- Born: July 8, 1911 Greenwood, South Carolina
- Died: January 21, 1991 (aged 79) Charleston, South Carolina
- Place of burial: Magnolia Cemetery Charleston, South Carolina
- Allegiance: United States of America
- Branch: South Carolina Unorganized Militia United States Army
- Rank: Major General (South Carolina Unorganized Militia) Colonel (United States Army Reserve)
- Conflicts: World War II
- Awards: Bronze Star Medal
- Other work: President of The Citadel

= James W. Duckett =

American military official (1911–1991)

Major General James W. Duckett (July 8, 1911 - January 21, 1991) was an American military official. He served as the 14th President of The Citadel from 1970 to 1974, succeeding General Hugh P. Harris.

== Biography ==
Born in Greenwood, South Carolina on July 8, 1911, he was a 1932 Honor Graduate of The Citadel earning a bachelor's degree in chemistry, Duckett joined The Citadel Chemistry department in 1934 after receiving his Master of Science in chemistry from the University of Georgia and Ph.D. from the University of North Carolina. During World War II, Duckett served as a Chemical Corps commander and officer on active duty in the Army in the European theater of operations. During his tenure at The Citadel, Duckett served as Dean of Admissions, Administrative Dean, the first Citadel Vice President and from 1970 to 1974 the President of the Military College of South Carolina. He was the first President of The Citadel to hold an earned doctorate.

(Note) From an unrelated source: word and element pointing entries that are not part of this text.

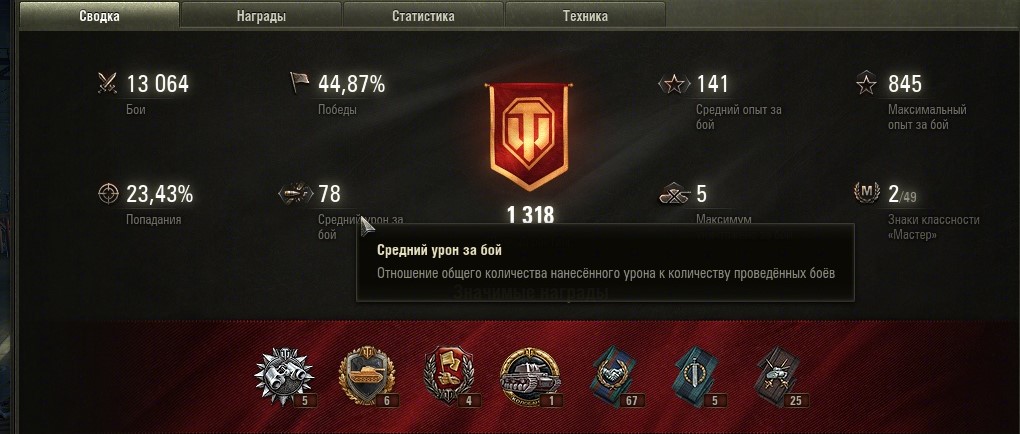
Task: Click the average experience star icon
Action: tap(675, 83)
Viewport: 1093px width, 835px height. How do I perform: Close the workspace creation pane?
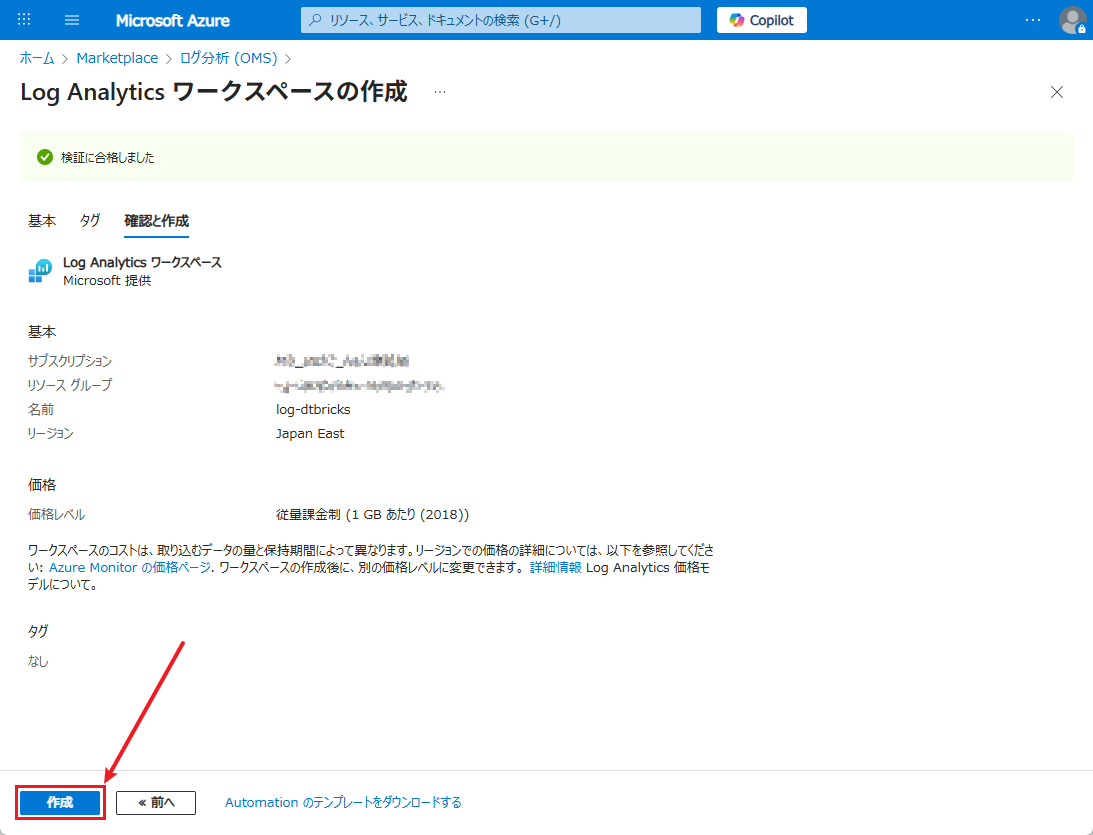point(1057,92)
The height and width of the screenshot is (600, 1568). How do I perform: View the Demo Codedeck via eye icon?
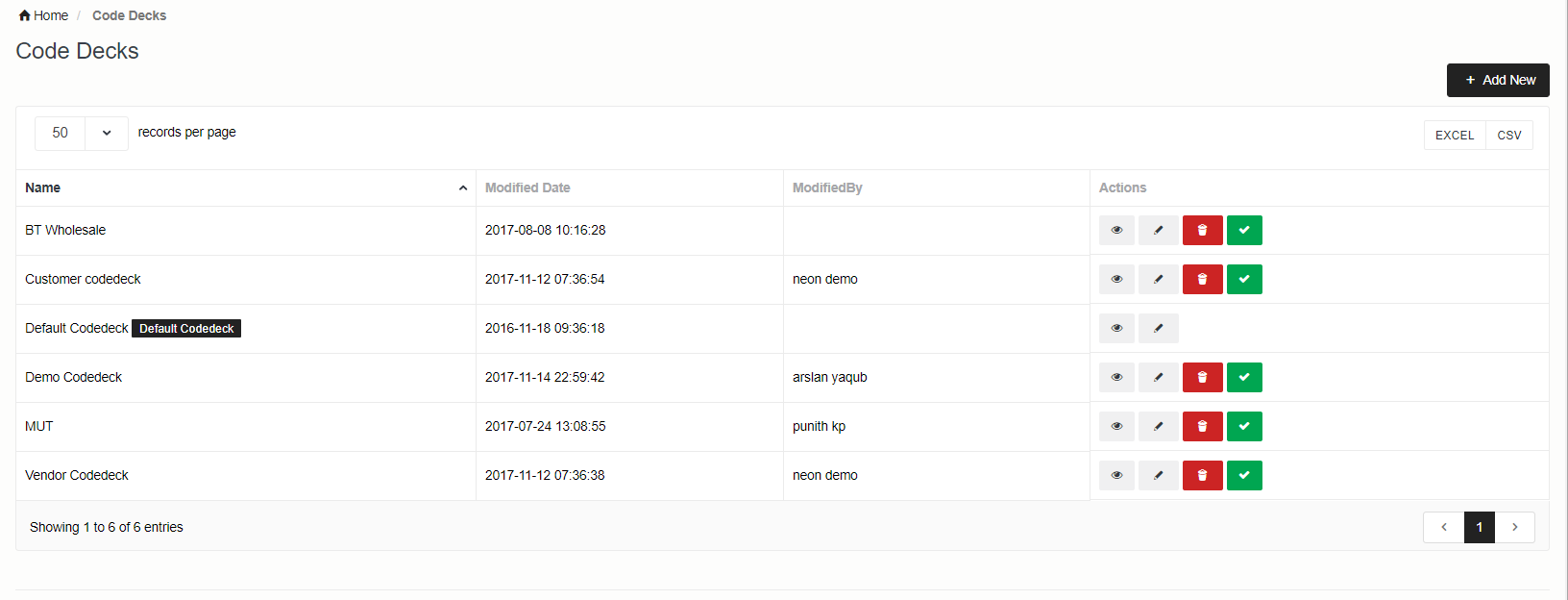[1116, 378]
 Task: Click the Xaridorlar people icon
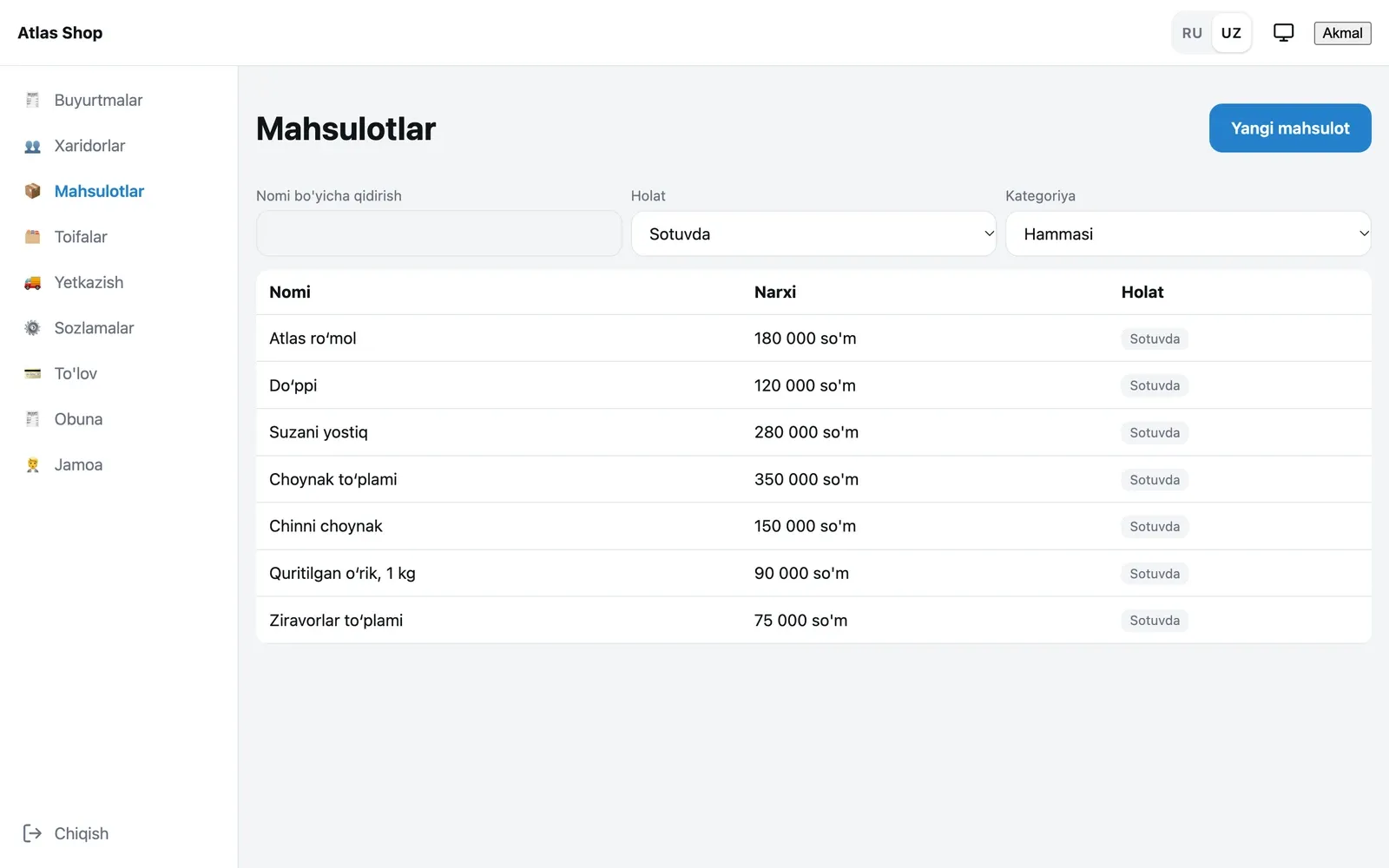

Duckett served as president during one of the most challenging times in the schools history dealing with anti-military sentiment from the Vietnam War, drug use and rebellious attitudes among cadets responding to the changing social attitudes of the day.

General Duckett died on January 21, 1991. Duckett Hall, which houses The Citadels Biology Department, is named in his honor.